De fato, todos os trabalhos dessa mostra tinham uma relação com um projeto antigo sobre Colonização, mas eu sabia que não poderia dizer tudo o que queria nos textos. Eu comecei a pintar e a cor de ouro veio com toda força em todas as obras. Depois o vermelho, o preto e o branco. Quem conhece os textos de Cristovão Colombo sabe que ele tratava o ouro como Deus. O ouro que era apenas uma lataria bonita para os povos ameríndios, tinha para Colombo e o capitalismo que ele ajudava a nascer, uma dimensão mística e se confundia com Deus.
Nesse Cristóvão Colombo sob véus, é a impossibilidade de ver o outro o que chega à memória. Velado em todos nós que nascemos nesse continente de imigrantes, escravizados, abandonados, enjeitados, aproveitadores e todo tipo de gente emocional e materialmente perdida, Colombo é um morto, um ancestral de todos nós, a quem não desejamos nos identificar. Carregamos Colombo nas costas.
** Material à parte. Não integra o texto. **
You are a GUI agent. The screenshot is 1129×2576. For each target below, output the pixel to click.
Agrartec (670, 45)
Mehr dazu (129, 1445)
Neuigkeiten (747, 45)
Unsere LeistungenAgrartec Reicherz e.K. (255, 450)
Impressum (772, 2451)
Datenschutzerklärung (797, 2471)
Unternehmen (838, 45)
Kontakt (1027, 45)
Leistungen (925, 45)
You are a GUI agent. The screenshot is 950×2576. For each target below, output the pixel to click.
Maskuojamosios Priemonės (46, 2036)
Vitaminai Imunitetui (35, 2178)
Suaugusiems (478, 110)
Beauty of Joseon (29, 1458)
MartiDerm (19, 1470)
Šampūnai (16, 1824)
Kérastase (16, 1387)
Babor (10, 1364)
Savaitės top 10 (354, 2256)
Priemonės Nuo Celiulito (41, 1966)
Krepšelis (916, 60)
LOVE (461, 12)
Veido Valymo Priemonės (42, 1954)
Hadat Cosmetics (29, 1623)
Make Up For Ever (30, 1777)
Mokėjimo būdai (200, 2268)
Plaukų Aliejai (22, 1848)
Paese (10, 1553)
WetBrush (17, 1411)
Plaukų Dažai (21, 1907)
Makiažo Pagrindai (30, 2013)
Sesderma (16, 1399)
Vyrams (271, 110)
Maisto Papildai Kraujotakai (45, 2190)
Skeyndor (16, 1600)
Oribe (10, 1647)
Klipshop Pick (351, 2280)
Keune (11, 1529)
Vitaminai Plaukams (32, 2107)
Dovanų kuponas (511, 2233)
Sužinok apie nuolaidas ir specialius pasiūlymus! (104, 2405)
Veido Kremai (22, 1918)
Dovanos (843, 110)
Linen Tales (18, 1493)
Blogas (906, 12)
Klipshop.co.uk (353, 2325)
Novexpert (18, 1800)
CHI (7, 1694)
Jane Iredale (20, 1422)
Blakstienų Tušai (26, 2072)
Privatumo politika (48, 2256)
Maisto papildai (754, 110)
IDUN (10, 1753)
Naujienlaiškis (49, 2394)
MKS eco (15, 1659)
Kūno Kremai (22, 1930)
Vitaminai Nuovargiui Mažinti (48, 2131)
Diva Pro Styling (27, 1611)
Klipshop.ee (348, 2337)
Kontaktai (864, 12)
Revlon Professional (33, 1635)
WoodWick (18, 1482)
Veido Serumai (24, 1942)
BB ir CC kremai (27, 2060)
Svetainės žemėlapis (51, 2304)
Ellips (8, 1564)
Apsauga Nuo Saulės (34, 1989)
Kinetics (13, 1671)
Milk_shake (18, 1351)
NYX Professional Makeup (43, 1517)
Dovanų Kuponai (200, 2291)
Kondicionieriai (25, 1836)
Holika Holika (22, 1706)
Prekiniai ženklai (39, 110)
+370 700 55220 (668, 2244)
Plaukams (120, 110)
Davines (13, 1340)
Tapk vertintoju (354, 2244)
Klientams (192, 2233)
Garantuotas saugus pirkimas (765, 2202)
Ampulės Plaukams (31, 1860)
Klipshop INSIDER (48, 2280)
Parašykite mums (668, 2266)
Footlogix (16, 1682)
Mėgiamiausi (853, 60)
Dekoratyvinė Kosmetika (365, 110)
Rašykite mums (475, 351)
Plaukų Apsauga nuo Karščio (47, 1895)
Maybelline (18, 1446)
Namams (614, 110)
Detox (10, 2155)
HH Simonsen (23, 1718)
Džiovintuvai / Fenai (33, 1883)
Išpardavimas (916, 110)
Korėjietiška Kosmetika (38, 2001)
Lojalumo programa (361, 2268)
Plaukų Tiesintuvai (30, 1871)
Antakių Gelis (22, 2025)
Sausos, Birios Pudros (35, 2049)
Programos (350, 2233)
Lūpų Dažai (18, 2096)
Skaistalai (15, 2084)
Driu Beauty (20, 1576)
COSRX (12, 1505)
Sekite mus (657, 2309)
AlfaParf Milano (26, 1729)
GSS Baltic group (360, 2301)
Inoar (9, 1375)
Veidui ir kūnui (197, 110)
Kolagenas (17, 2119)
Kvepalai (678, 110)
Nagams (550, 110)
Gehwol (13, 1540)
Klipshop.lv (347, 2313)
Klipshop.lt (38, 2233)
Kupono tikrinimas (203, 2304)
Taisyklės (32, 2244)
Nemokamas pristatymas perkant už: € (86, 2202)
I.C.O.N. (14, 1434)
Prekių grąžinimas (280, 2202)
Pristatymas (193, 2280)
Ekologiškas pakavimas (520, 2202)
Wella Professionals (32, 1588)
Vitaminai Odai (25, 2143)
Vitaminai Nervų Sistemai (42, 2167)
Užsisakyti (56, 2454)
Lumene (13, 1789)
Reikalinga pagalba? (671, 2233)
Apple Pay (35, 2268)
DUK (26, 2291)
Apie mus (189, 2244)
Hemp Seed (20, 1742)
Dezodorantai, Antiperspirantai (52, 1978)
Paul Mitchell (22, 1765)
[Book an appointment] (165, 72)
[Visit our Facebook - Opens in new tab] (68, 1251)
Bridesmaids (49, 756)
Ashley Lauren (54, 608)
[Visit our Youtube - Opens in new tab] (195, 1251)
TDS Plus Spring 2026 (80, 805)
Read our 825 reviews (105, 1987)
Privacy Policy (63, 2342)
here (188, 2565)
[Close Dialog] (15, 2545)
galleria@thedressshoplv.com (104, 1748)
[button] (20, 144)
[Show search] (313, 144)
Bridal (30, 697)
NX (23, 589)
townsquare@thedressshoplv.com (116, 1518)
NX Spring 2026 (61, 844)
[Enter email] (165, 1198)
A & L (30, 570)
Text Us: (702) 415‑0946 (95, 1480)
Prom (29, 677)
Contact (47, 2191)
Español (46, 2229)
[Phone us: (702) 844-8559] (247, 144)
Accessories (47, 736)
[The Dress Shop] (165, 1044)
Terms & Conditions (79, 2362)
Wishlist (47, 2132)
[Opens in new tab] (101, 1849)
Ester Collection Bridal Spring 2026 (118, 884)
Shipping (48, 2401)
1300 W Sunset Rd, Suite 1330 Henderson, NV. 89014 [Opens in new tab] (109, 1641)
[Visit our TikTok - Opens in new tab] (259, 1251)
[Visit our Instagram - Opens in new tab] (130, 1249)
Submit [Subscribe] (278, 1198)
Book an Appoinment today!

Ele é o nosso recalcado. Creio que esse Colombo que se esconde sob véus corresponde ao âmago de alguma coisa a enfrentar. Ocupante do nosso íntimo, Colombo é uma ferida para a qual temos que aprender a olhar sem deixar que ela nos devore. E, por mais “bonita” que a obra possa ser, fato é que ela é para quem tem coragem de olhar no fundo e conectar-se com a própria dor.
Dessa exposição resultaram pinturas que vão do figurativo ao abstrato. Não posso dizer que elas “ilustrem” problemas da colonização, embora eu ache que elas são reações alegóricas ao assunto da colonização das Américas. Quem leu meu livro “Complexo de Vira-Lata – Análise da Humilhação Brasileira” (Civilização Brasileira, 2021) sabe do que estou falando.
Gratidão a Angela Okano pela coragem no olhar. Olhar sem medo e enfrentar as nossas dores é parte essencial de todo caminho de vida.